What you should do: Run through the data and copy out every line that mentions the word "Task".

Source information:
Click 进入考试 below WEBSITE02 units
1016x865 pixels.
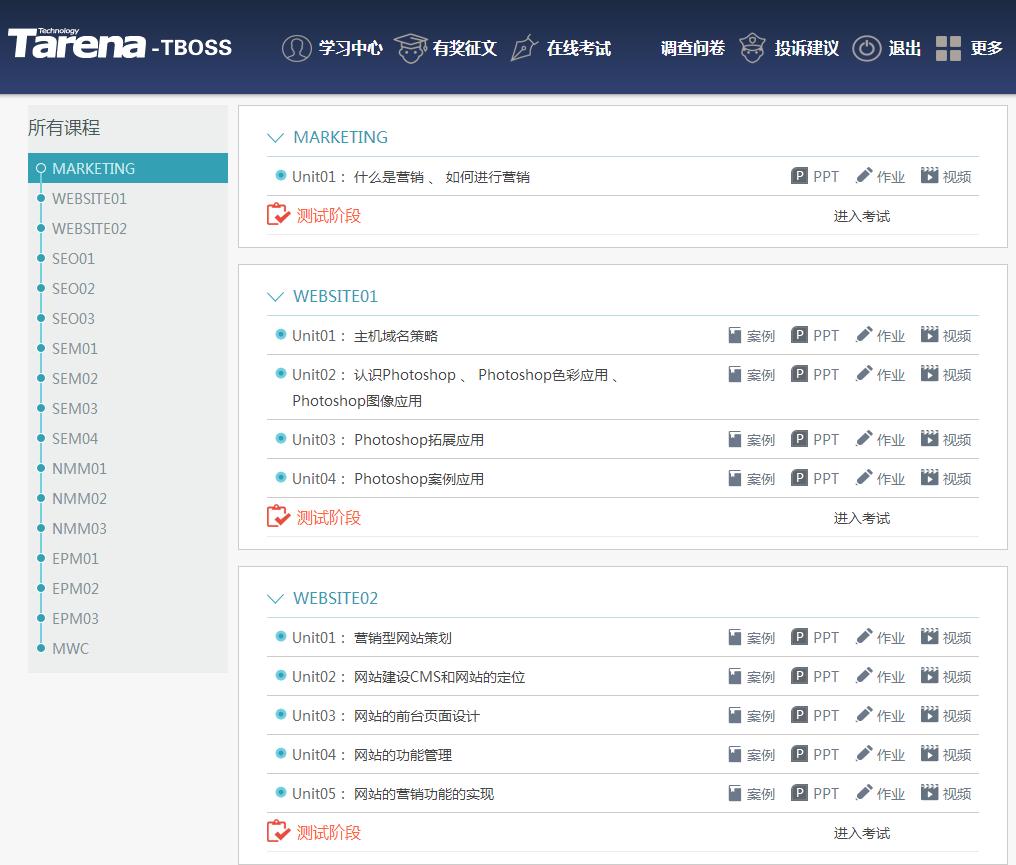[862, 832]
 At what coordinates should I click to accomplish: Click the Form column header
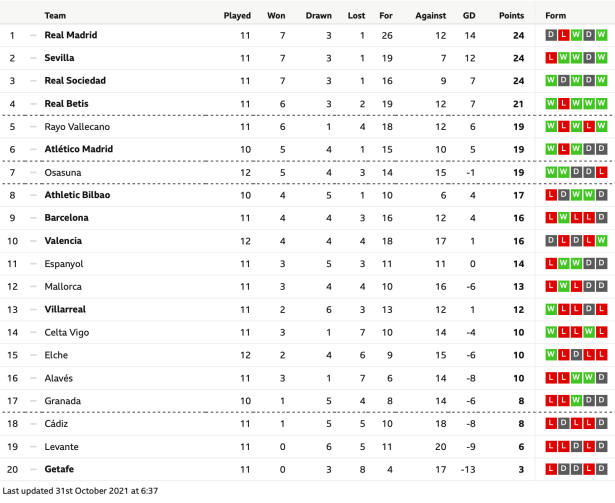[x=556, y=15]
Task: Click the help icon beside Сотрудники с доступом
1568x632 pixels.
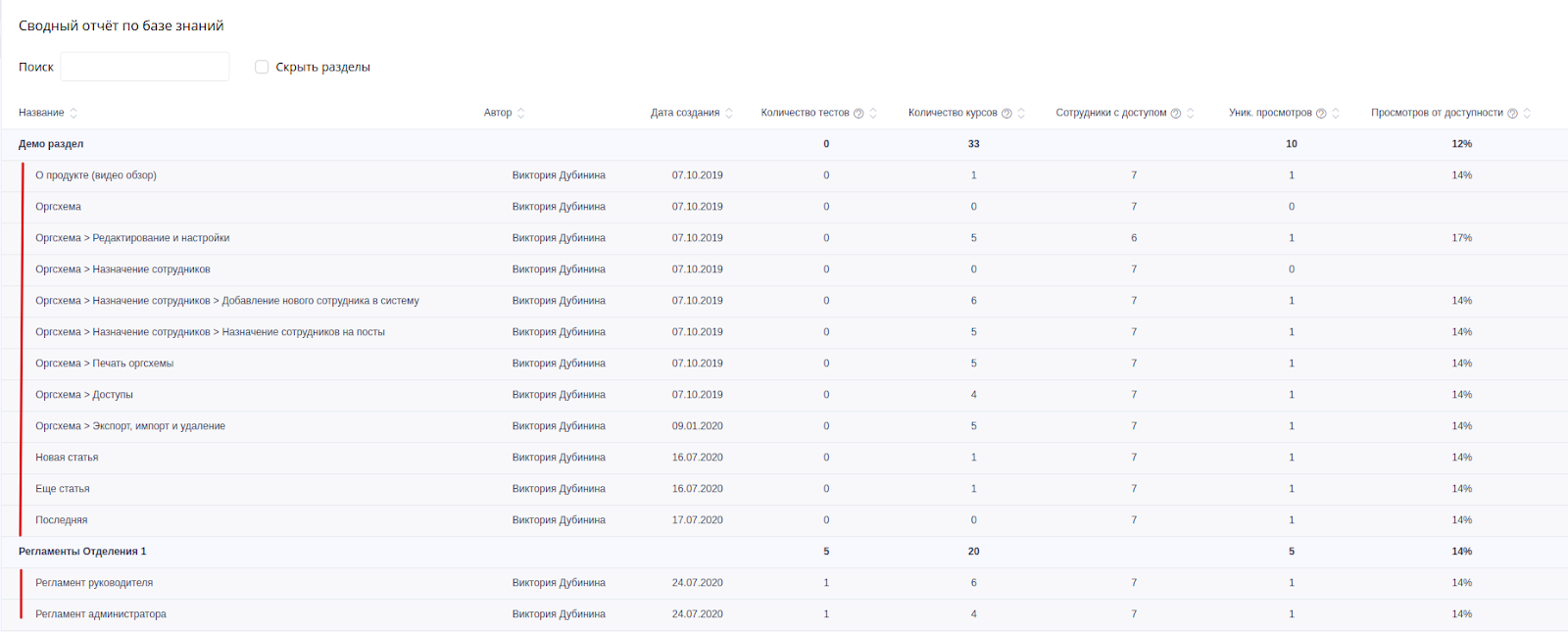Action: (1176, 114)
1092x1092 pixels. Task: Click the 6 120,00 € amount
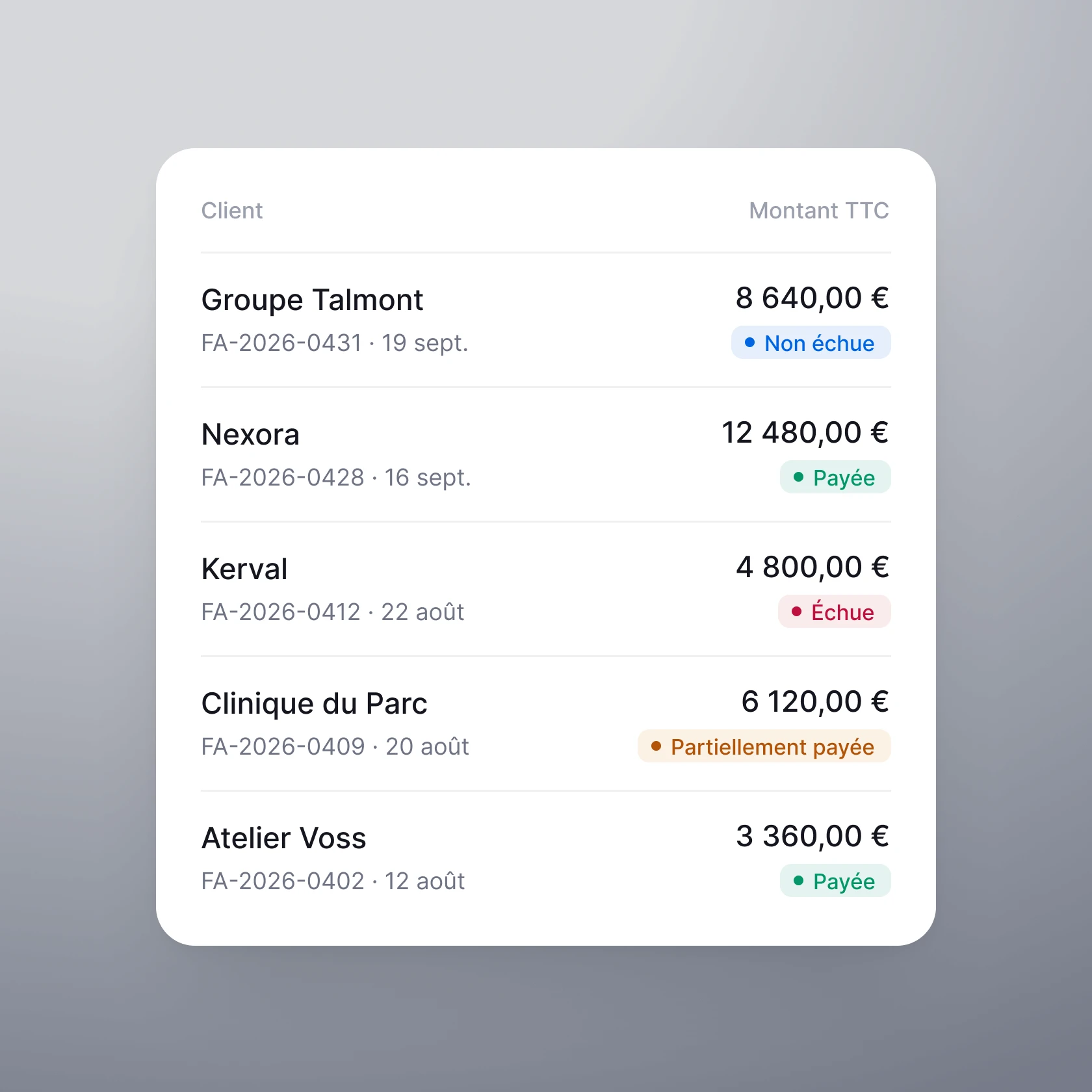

Problem solution:
Task: Click the help icon beside Сотрудники с доступом
1092x1092 pixels. Task: Click the 6 120,00 € amount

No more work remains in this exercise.